28 novembre 2020
Aggiornato 21:00
Energia

Messico, dopo 75 anni finisce il monopolio della Stato sulle risorse energetiche

La riforma, frutto dell'accordo tra il Partito rivoluzionario istituzionale del presidente e il Partito di azione nazionale (destra) è stata fortemente osteggiata dal Partito della Rivoluzione democratica (sinistra), terza forza politica del paese, secondo il quale questa legge apre a una «privatizzazione selvaggia» del petrolio messicano

CITTÀ DEL MESSICO - Il presidente messicano Enrique Pena Nieto ha promulgato oggi la riforma costituzionale che mette la parola fine a 75 anni di monopolio di stato sulle risorse energetiche, un testo definito dallo stesso presidente come «fondamentale per il futuro dei messicani». La riforma, frutto dell'accordo tra il Partito rivoluzionario istituzionale del presidente e il Partito di azione nazionale (destra) è stata fortemente osteggiata dal Partito della Rivoluzione democratica (sinistra), terza forza politica del paese, secondo il quale questa legge apre a una «privatizzazione selvaggia» del petrolio messicano.

PROGRAMMA DI RIFORME - La riforma prevede in primo luogo l'apertura agli investimenti privati della compagnia petrolifera di stato Pemex.
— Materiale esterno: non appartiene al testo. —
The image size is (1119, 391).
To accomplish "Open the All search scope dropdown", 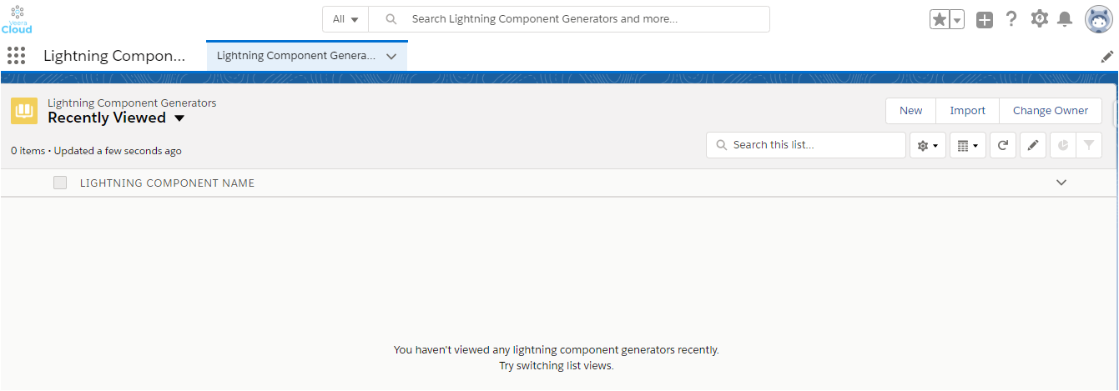I will click(x=345, y=19).

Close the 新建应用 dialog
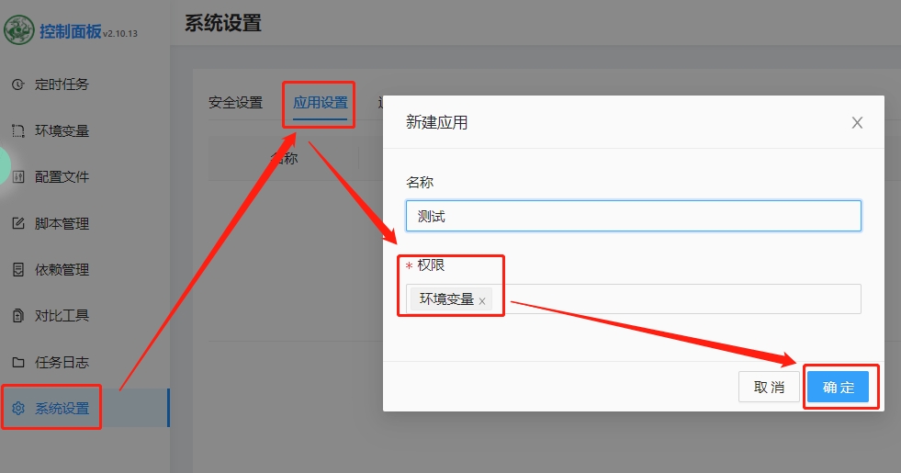tap(857, 123)
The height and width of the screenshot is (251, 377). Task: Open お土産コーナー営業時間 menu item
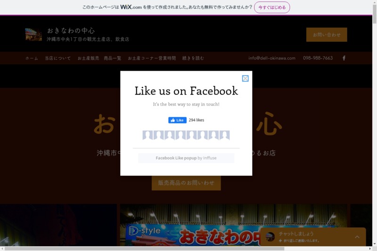pyautogui.click(x=152, y=58)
La riforma energetica è uno degli elementi centrali del programma di riforme avviato da oltre un anno dal presidente messicano anche nei settori dell'istruzione, delle telecomunicazioni e del fisco con l'obiettivo di rilanciare l'economia messicana, la seconda dell'America latina.
Il progetto prevede che Pemex possa siglare dei contratti con investitori privati, nazionali o stranieri, o accordare loro licenze di sfruttamento dei giacimenti. Nel futuro consiglio di amministrazione di Pemex, ridotto da 15 a 10 membri con la cancellazione dei posti per i rappresentanti sindacali, siederanno 5 membri del governo federale e cinqeu membri indipendenti.